Algeria is a country with an ancient and rich history, and its cuisine is no exception. Freekeh, also known as “green wheat” or “barley of the Nile,” was first cultivated by Egyptians centuries ago. This nutritious foodstuff helps people maintain their weight and provides them with all the necessary nutrients for optimal health. In this blog post we will explore how to prepare Algeria’s most popular dish: Shorba Freekeh!
The preparation of this hearty soup begins by soaking freekeh in water overnight to soften it before cooking it in boiling broth until it reaches a desired texture. Then one can add vegetables such as onions, tomatoes, celery, carrots, parsley and chilies to flavor the broth even
prep: 30 mins cook: 3 hrs total: 3 hrs 30 mins Servings: 8 Yield: 8 servings
2 teaspoons salt
1 bunch cilantro, coarsely chopped
2 cups green peas
1 Anaheim pepper, cut into chunks
¼ teaspoon cayenne pepper
¼ teaspoon ground turmeric
½ teaspoon ground coriander
1 lemon, cut into wedges, or more to taste
2 onions, cut into chunks
2 large tomatoes, cut into chunks
2 tablespoons butter
1 (6 ounce) can tomato paste
1 pound lamb stew meat, cut into 1-inch cubes
½ cup finely ground freekeh
2 ½ quarts water
½ zucchini, cut into chunks
2 teaspoons ground cumin
3 cloves garlic
1 serrano pepper, cut into chunks
1 teaspoon paprika
¾ pound ground beef
¼ cup olive oil
1 teaspoon ground black pepper
2 cubes vegetable bouillon, or more to taste
Blend tomatoes, onions, serrano pepper, anaheim pepper, zucchini, and garlic together in a blender until vegetables are completely pureed.

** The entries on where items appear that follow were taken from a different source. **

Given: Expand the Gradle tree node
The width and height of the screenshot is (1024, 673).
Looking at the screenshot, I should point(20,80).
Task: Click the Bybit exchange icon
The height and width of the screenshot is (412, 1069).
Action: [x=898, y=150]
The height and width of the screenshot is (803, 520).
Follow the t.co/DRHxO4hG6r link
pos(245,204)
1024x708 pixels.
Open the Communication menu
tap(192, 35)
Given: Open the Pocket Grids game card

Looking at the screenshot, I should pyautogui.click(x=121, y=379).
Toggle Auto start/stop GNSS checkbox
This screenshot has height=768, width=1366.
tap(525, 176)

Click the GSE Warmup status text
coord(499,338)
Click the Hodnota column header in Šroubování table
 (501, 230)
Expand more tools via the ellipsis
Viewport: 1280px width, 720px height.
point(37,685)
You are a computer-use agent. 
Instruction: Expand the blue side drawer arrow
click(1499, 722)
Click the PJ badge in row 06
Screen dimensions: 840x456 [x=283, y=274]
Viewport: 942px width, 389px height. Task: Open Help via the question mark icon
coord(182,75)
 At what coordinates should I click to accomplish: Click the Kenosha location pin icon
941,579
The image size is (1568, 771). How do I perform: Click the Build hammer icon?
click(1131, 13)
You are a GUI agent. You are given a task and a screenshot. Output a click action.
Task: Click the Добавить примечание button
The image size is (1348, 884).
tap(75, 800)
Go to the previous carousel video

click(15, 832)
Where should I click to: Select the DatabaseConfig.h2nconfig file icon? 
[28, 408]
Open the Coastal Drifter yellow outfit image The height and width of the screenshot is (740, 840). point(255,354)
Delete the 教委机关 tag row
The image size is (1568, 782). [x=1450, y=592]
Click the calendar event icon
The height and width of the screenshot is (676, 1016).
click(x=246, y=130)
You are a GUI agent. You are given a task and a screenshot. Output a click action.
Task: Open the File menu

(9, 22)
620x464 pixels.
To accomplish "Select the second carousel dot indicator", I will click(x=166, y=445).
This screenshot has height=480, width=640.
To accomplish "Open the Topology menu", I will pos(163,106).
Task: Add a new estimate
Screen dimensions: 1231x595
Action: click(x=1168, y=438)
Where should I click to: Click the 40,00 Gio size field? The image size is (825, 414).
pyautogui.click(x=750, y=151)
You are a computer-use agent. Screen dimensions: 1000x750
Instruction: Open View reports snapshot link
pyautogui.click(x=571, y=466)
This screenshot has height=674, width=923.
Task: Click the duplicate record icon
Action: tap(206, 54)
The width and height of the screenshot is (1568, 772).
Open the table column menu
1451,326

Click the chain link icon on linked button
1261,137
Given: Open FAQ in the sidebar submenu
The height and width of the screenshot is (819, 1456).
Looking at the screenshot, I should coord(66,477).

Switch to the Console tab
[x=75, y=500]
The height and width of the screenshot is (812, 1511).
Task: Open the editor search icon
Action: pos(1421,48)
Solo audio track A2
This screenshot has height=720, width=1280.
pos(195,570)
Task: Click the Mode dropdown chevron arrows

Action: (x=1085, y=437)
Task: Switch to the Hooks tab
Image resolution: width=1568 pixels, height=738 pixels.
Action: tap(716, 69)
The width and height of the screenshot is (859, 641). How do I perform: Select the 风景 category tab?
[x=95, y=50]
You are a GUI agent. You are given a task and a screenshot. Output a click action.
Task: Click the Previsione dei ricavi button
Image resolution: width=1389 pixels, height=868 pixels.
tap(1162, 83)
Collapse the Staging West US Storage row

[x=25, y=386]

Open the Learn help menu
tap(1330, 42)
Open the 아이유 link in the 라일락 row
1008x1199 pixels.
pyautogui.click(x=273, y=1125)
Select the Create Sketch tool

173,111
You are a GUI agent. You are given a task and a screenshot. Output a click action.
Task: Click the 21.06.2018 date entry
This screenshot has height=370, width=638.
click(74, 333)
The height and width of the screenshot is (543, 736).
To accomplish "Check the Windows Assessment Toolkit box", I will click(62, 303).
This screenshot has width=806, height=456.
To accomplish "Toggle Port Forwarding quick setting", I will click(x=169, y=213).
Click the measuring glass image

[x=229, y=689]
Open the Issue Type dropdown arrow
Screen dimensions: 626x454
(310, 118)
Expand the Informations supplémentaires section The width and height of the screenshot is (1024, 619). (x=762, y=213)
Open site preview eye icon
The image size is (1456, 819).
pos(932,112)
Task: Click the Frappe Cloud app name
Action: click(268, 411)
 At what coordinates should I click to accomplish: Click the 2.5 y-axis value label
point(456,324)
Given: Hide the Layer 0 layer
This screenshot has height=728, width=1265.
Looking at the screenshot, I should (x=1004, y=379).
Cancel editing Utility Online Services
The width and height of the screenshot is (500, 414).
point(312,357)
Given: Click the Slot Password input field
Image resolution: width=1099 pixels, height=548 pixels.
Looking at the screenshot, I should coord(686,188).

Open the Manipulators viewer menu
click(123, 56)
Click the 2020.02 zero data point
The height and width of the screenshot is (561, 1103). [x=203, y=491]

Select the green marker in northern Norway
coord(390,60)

Heat olive oil in a large pot over medium heat. Cook lamb and beef with a pinch of salt, stirring occasionally, until lamb is cooked through and browned on all sides, about 25 minutes.
Stir vegetable puree, vegetable bouillon, cumin, black pepper, paprika, coriander, turmeric, and cayenne pepper into lamb mixture. Bring to a simmer and reduce heat to medium-low; cook, stirring occasionally, until flavors begin to blend, about 35 minutes.
Pour water and tomato paste into lamb mixture. Bring to a simmer, reduce heat to medium-low, and cook until lamb starts to tenderize, about 1 1/2 hours. Add freekeh; simmer until freekeh is incorporated into the soup, about 30 minutes.
Stir peas and butter into soup. Remove pot from heat and stir cilantro into soup. Ladle soup into bowls and squeeze lemon juice into bowls.
Per Serving: 375 calories; protein 20.9g; carbohydrates 24.3g; fat 22.5g; cholesterol 62.2mg; sodium 835.2mg.